Records contained in a dataset

======

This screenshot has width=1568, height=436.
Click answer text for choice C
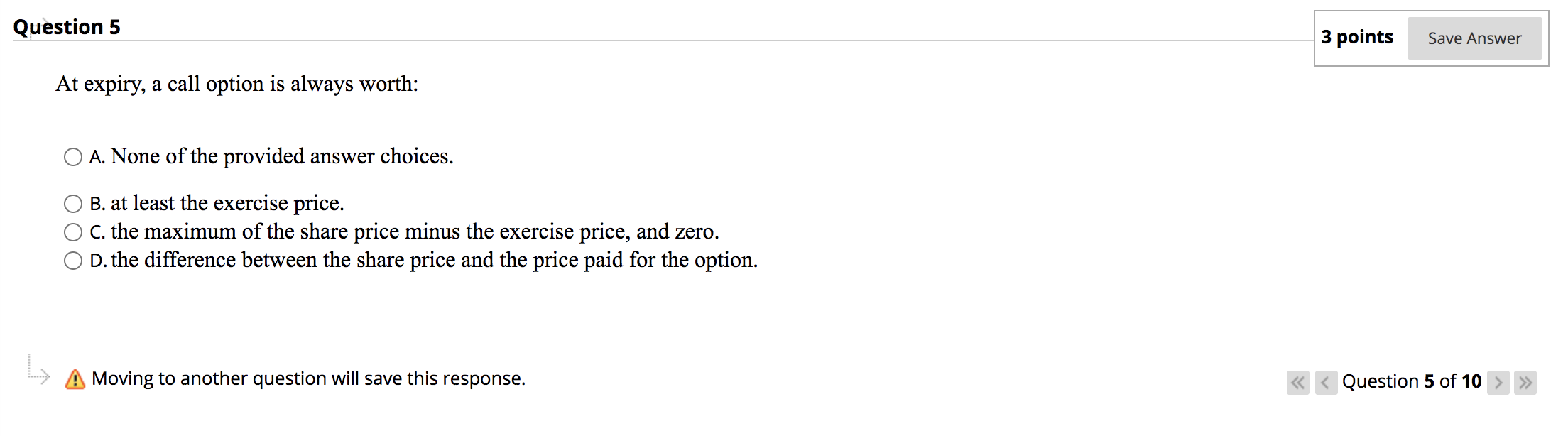(405, 231)
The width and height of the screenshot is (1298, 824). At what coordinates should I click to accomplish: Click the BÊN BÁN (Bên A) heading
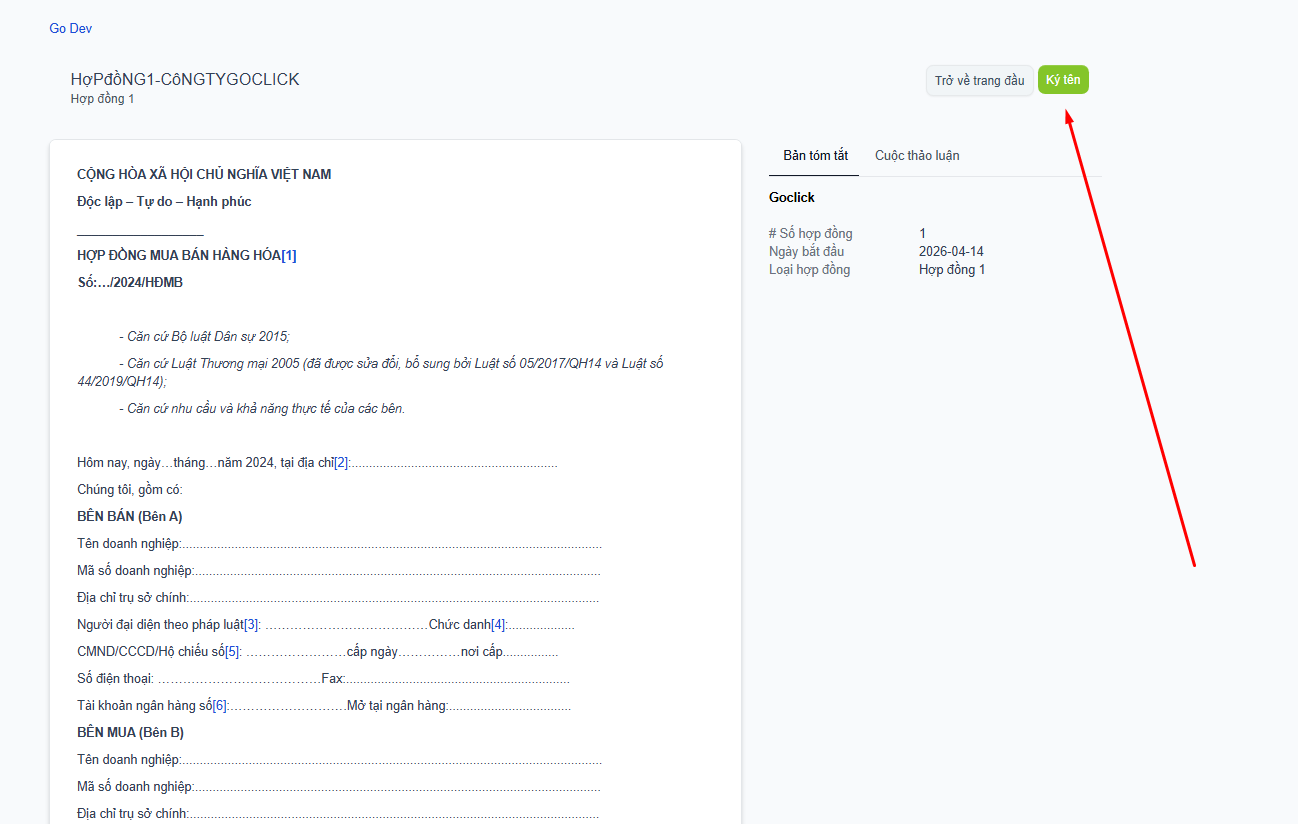[129, 517]
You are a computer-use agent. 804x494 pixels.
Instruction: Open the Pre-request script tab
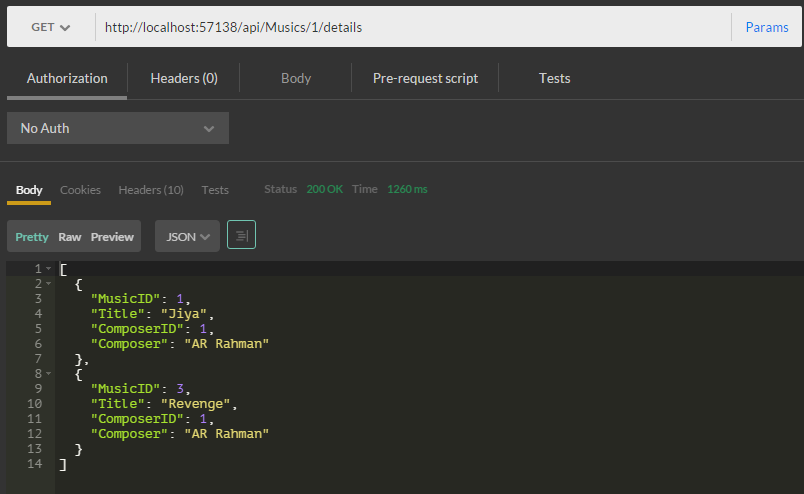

======

Problem to work on =
Take the line that holds "You are a computer-use agent. 804x494 pixels." as the start and the last line of the data as the end. Copy only those lines exactly, both ends included, except the pictures.

Response for this exercise =
You are a computer-use agent. 804x494 pixels.
Instruction: Open the Pre-request script tab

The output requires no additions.